Отряд сорвался с места. Воздух со свистом пронзили казачьи пики, спасения от которых не было никому, разом засверкали клинки, они опускались на плечи и головы защитников цитадели, затерянной среди гор, скрещивались с их саблями, истощаясь роями искр… С другой стороны абреков накрыла еще одна туча пик, наконечники впивались в их груди и спины, в крупы лошадей, заставляя всадников замертво валиться с седел на землю, а коней взвиваться на дыбы, внося панику в ряды обороняющихся. Из глоток горцев раздался рев отчаяния, они поняли, что ускользнуть из замкнувшегося круга им не удастся. Замельтешили сабли, закричали люди, заржали кони, бой вступил в ту фазу, когда каждая из сторон не на жизнь, а на смерть старалась доказать свою правоту.

Петрашка кровожадным зверем продирался к своему обидчику. Побывав в заложниках, он переменился до неузнаваемости. Дома мать с отцом давно посматривали на него с тревогой, стремясь поскорее спровадить на учебу, но сделать этого они не успели.
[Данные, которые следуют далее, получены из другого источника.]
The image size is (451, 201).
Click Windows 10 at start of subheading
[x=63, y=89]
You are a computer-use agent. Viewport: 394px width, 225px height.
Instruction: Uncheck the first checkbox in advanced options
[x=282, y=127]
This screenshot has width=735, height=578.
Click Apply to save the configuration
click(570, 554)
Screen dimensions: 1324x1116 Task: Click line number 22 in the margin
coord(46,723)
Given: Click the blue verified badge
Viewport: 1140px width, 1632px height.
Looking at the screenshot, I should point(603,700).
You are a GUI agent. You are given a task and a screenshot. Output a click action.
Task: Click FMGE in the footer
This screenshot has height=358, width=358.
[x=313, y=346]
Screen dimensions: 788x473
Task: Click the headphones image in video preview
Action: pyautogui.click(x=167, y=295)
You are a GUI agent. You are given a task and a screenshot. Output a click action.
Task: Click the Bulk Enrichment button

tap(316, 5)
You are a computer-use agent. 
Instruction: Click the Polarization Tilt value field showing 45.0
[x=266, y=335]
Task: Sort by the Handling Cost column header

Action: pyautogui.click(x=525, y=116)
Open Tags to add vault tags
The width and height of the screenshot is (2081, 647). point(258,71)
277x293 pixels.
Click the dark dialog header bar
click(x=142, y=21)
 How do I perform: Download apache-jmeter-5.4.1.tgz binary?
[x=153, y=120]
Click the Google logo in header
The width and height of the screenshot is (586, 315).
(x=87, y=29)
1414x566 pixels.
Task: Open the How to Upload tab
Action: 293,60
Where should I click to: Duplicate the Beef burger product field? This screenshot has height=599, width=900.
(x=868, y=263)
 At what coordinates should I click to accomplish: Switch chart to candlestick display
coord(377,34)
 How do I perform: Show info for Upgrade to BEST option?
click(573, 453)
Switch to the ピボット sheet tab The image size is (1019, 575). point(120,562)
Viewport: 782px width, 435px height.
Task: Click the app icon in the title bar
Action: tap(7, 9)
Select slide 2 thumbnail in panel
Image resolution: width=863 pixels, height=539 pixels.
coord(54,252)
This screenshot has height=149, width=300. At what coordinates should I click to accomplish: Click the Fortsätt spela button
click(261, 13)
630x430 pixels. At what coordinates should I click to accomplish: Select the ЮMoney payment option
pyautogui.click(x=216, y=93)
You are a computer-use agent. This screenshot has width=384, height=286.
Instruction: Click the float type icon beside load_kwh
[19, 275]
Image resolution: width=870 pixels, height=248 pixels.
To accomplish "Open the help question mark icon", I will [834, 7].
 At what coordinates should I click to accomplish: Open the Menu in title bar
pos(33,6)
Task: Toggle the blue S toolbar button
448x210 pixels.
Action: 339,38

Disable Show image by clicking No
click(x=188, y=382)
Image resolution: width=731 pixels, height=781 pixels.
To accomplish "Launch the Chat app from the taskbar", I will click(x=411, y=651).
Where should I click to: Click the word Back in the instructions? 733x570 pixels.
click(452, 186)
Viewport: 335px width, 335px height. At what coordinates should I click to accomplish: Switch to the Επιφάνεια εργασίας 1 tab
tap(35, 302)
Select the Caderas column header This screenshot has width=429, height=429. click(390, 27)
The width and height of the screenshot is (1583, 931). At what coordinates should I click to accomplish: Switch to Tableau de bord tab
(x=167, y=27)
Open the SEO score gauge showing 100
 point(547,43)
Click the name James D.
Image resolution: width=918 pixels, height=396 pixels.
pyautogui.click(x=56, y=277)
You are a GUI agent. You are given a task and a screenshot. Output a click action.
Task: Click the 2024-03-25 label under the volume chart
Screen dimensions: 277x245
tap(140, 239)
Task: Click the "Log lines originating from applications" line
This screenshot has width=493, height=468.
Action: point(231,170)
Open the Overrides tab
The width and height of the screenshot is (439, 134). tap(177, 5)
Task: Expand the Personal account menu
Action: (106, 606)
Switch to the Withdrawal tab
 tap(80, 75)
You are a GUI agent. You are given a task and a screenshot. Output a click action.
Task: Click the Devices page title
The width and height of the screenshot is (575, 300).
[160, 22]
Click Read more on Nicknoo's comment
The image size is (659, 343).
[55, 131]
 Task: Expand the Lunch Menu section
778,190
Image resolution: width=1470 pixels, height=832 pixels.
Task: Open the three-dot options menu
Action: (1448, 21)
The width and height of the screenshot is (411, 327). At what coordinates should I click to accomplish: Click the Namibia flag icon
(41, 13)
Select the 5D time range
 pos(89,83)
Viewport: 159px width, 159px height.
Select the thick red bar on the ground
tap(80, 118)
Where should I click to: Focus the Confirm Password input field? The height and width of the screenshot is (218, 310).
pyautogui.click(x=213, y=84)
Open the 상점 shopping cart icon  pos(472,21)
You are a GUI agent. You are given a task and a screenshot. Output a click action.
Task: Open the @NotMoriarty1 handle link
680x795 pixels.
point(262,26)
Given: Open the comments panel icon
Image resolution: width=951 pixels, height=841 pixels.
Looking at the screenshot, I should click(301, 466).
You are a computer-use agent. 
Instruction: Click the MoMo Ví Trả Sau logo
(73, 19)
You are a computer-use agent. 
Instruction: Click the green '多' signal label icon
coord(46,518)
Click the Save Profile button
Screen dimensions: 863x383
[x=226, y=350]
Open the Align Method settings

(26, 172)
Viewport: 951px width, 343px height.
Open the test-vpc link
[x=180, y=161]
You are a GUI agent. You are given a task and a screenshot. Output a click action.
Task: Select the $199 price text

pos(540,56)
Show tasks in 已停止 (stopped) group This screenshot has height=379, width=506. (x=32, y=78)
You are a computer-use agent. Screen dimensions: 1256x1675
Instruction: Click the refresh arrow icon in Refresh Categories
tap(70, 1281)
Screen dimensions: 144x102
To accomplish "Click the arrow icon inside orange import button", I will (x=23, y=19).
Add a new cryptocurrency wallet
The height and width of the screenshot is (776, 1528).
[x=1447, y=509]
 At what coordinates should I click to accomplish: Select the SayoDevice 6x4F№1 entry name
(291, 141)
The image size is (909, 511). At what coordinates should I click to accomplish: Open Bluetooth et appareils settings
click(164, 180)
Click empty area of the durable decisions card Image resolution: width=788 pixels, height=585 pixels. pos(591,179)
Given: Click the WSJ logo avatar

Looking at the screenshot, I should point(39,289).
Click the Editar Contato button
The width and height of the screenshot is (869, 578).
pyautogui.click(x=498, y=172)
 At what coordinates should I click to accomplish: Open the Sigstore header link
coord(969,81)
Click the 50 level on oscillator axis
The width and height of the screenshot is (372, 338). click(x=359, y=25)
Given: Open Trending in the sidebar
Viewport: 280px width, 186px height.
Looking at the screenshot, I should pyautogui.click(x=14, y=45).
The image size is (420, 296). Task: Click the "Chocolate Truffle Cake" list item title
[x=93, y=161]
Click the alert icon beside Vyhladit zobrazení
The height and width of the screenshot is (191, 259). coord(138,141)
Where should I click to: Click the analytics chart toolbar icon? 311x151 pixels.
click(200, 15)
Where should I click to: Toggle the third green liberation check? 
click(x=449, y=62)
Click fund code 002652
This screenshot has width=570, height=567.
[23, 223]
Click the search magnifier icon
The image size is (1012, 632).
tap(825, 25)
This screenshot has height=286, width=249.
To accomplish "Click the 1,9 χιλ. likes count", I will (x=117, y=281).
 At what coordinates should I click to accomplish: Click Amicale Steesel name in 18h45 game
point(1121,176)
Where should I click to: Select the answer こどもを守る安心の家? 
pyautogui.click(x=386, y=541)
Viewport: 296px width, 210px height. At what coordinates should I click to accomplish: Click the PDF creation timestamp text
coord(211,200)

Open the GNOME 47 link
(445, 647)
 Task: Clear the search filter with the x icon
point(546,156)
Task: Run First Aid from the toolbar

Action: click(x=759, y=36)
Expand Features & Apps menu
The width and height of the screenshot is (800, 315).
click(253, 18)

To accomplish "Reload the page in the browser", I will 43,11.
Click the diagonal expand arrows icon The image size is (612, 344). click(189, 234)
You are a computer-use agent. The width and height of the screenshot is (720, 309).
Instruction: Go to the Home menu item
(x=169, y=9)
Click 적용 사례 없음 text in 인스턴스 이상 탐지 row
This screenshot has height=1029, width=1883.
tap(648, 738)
Панкрат старался держаться к нему поближе, осознавая, что младшему брату может понадобиться помощь. Он не заметил, как сам оказался окруженным абреками, и теперь вертелся между ними барсом, отбивая тягучие удары турецких сабель.

- Убейте его, убейте, - указал на хорунжего Муса, дергая обрубком ноги по спине лошади. - Кто убьет этого неверного, того я признаю своим братом…

Горцы с крашеными ногтями стремились достать казака клинками, но тот уклонялся от ударов, словно был сплетен из лозы. За спинами абреков мелькали Николка с Ермилкой и средний брат Захарка, они рубились так, будто сами попали в окружение. К ним на помощь торопился Дарган, лицо его перекашивалось то яростью, то страхом за жизнь сыновей, казалось, сотник разом проживал несколько жизней. Рядом с ним рубился его брат Савелий. Дорогу обоим преградили отборные воины из охраны Шамиля, который восседал на арабском скакуне светлой масти, держась в самом центре своего войска. Обойти телохранителей не представлялось возможным. Дарган бирюком набросился на джигитов, он не забыл, что многие годы прожил в напряжении, под угрозой кровной мести. Теперь пришла пора ставить кровавую точку в этой истории, потому что другого решения судьба ему не предложила.

Сотник, как в битве с наполеоновскими драгунами, заставил кабардинца отскочить назад, выхватив из-за спины пистолет, он всадил пулю в ближайшего противника и тут же, не давая противникам опомниться, метнул кинжал в грудь другому джигиту. Горцы закричали от ярости и страха, они оторопели от невиданных ими доселе приемов.

- Убить казака, - перекрывая шум битвы, крикнул Шамиль. - Зарубить неверного, иначе я сам расправлюсь с вами.